Saved data entries

_____

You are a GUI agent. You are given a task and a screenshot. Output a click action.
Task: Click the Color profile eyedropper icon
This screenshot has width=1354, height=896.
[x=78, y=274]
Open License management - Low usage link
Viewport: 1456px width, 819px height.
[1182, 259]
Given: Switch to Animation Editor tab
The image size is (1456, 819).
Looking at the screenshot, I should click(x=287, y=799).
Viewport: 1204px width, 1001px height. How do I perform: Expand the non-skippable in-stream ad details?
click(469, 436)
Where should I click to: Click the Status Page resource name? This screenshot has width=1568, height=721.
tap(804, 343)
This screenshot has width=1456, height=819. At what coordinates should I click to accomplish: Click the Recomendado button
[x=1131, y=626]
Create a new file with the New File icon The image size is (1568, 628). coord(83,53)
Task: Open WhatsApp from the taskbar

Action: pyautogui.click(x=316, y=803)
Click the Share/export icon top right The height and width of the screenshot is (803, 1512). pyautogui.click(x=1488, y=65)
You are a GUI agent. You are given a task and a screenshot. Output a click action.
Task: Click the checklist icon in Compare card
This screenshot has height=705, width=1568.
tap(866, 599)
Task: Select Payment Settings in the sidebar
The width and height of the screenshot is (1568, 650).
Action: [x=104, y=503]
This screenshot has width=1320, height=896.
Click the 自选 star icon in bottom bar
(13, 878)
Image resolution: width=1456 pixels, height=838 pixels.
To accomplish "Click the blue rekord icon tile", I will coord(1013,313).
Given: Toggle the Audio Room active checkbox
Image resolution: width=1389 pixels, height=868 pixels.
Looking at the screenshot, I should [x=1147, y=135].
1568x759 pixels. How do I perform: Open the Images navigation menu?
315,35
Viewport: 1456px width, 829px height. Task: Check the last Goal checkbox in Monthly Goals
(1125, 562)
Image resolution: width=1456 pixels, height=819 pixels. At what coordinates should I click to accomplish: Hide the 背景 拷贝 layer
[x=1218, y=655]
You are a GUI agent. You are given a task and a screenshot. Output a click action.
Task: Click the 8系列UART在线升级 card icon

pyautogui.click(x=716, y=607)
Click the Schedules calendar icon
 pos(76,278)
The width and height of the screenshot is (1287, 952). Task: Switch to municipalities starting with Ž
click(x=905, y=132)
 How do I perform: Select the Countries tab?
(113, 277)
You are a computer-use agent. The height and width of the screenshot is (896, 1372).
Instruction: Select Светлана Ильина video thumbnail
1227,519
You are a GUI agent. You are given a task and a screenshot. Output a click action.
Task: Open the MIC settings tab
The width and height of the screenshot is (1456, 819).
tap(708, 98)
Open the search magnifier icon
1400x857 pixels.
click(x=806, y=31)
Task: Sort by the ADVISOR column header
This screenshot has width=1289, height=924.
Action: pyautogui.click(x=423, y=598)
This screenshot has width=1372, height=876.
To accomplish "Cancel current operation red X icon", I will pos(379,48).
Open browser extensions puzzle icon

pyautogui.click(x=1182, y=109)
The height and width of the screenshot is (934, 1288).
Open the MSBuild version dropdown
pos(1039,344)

_____

• _WHAT THE EXERCISE ASKS_
Set down only the lines running from the line with "This screenshot has width=1372, height=876." to the end of the entries above, both included, exactly as they stand.

• _OUTPUT FOR THIS TASK_
This screenshot has width=1372, height=876.
To accomplish "Cancel current operation red X icon", I will pos(379,48).
Open browser extensions puzzle icon

pyautogui.click(x=1182, y=109)
The height and width of the screenshot is (934, 1288).
Open the MSBuild version dropdown
pos(1039,344)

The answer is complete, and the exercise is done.